● **WHAT IS BEING ASKED**: Give an exact copy of the data that follows, but none of its pictures.

Records from a data source
+ + +

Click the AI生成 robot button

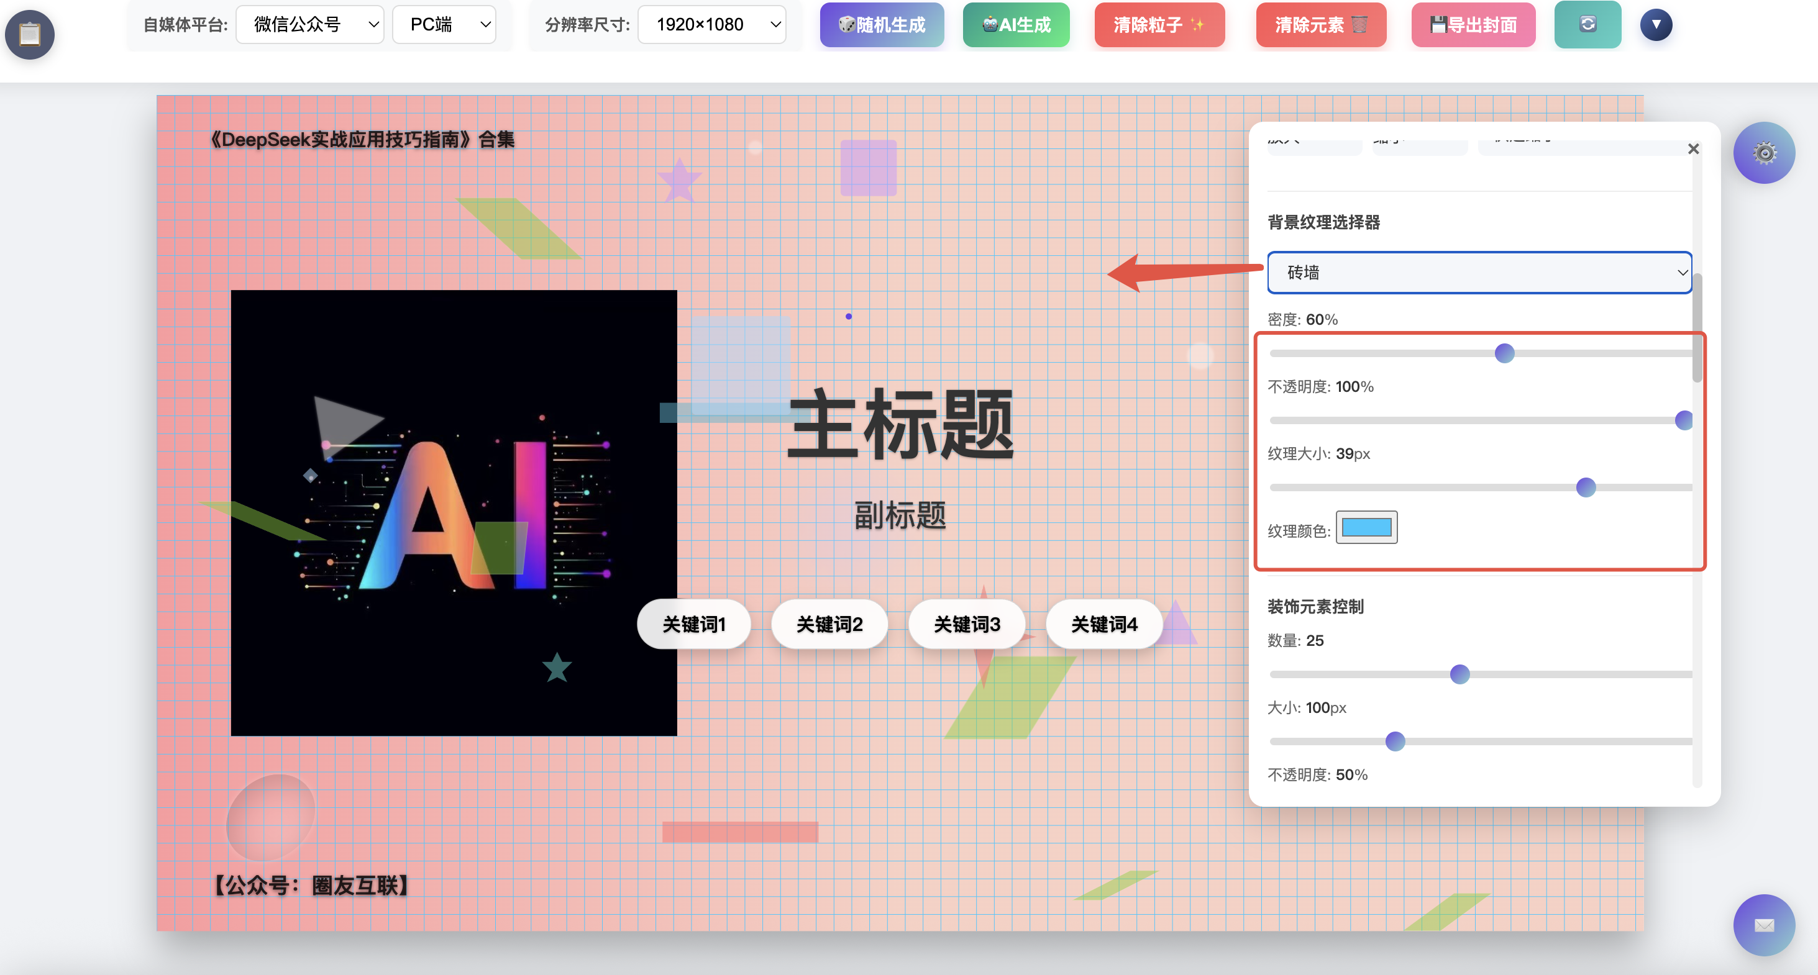pos(1016,25)
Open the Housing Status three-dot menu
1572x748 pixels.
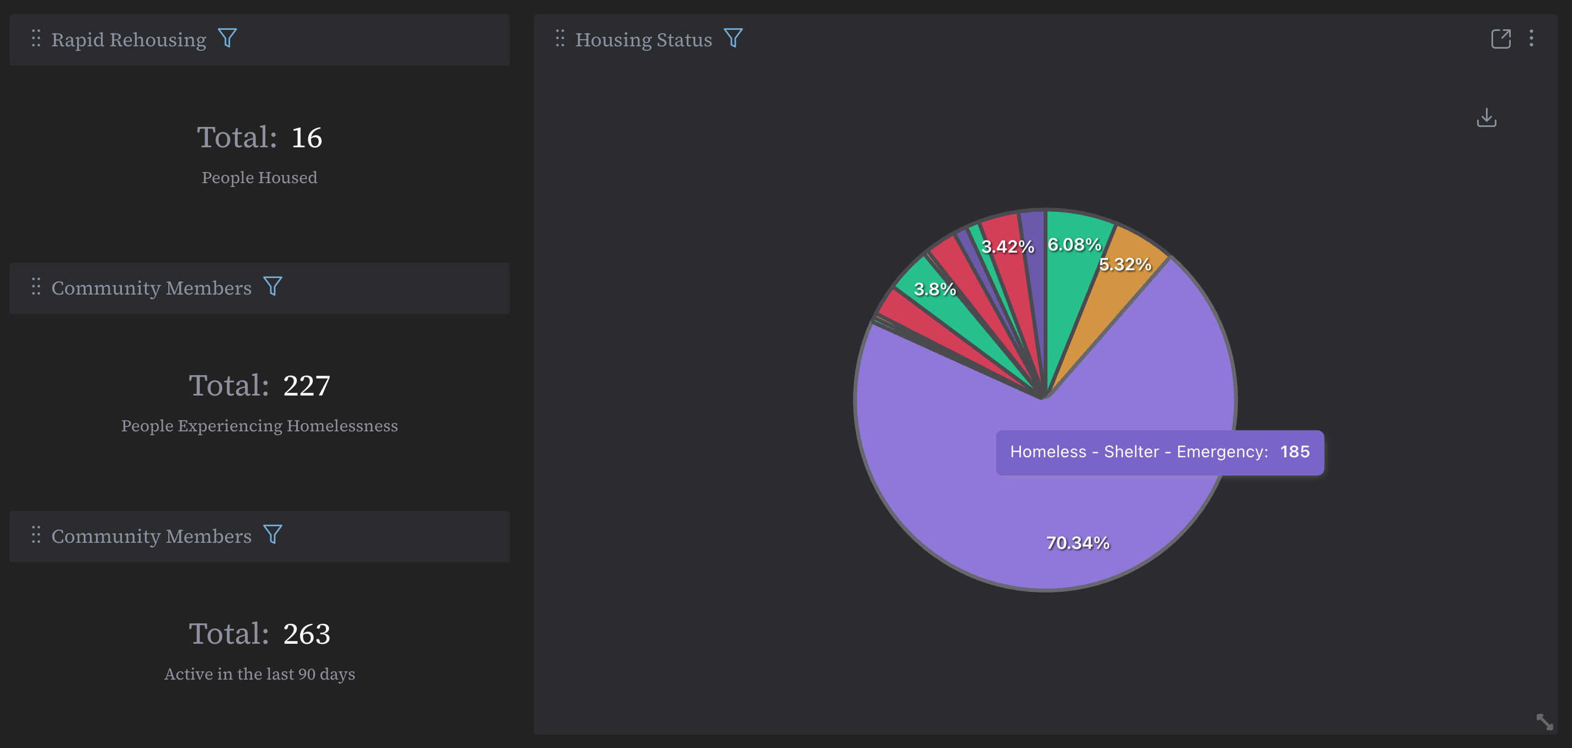(x=1531, y=38)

+ + +

● **RESULT FOR THIS EXERCISE**:
Click the AI生成 robot button

pos(1016,25)
Open the Housing Status three-dot menu
1572x748 pixels.
(x=1531, y=38)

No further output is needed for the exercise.